PHILADELPHIA (KYW Newsradio) — Travelers between New York state and Philadelphia were stop-and-go Wednesday morning, as Amtrak reported suspended service over nearly a three-hour span along the Northeast Corridor.

According to Amtrak, overhead power line issues in North Jersey disrupted its trains for several hours. It has since restored service, but thousands of commuters at 30th Street Station were forced to endure long delays — some longer than the train ride itself.

Passengers like Rebecca Rampp from Wilkes-Barre simply had to wait it out.
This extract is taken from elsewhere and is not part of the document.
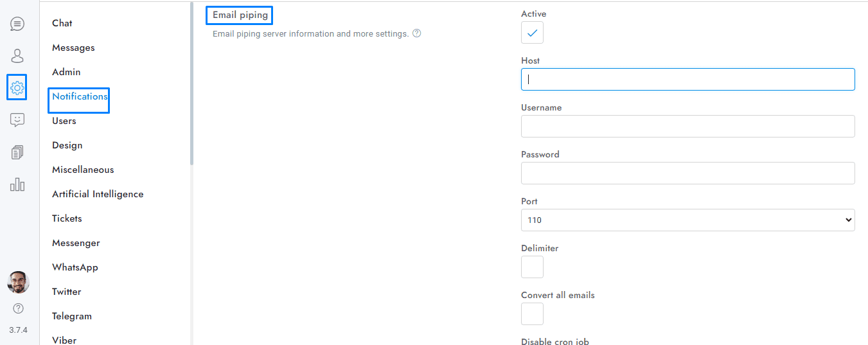Open the conversations chat bubble icon
Viewport: 868px width, 345px height.
pos(17,24)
“I’m not super stressed out about it,” she admitted. “But I do have my son here, who’s not the most patient person. He’s 14, but he’s a little bit cranky about it.”
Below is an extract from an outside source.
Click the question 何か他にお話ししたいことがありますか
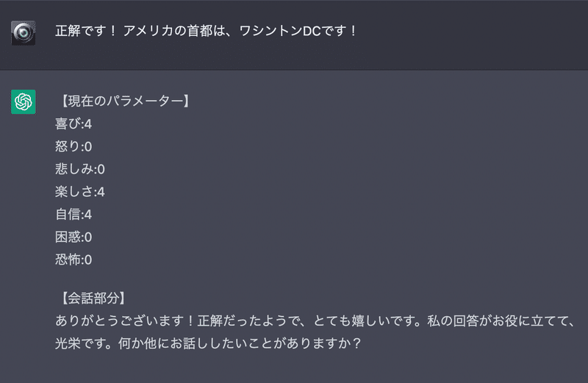(240, 343)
Power was restored and trains were rolling again by 12:30 p.m. — but not before Californian Leslie Falbo scrapped her trip to New York.
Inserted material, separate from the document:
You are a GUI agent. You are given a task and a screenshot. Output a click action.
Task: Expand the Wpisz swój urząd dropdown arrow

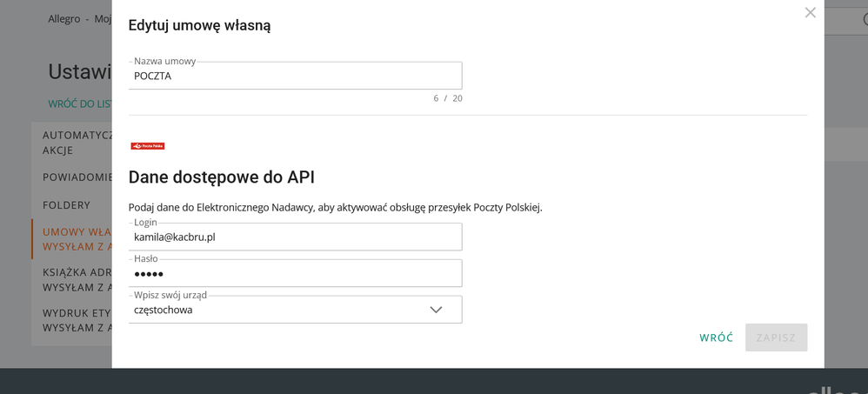click(436, 310)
“I was just talking to my bosses and letting them know that unfortunately I probably won’t make it to the conference,” she said, “because by he time I get up there, I’ll miss half of it, and it’s just not really worth it. I actually just called my mom and I asked her to come and pick me up.”

Others like Laura McKeever from Conshohocken were scrambling for alternatives.

“I haven’t come up with a plan B yet,” she said. “I might be driving myself down to Virginia tonight.”

McKeever had to get to Alexandria to lead a publishing conference. “We’ll see. I have to get there some way,” she added. “I take Amtrak about once a month and it’s generally pretty reliable. So this, to me, is kind of an unusual situation.”

The outage also disrupted Regional Rail trains on SEPTA’s Trenton Line on and off for some time, as well as NJ Transit service.

There’s no word yet on what caused the disruption in the first place.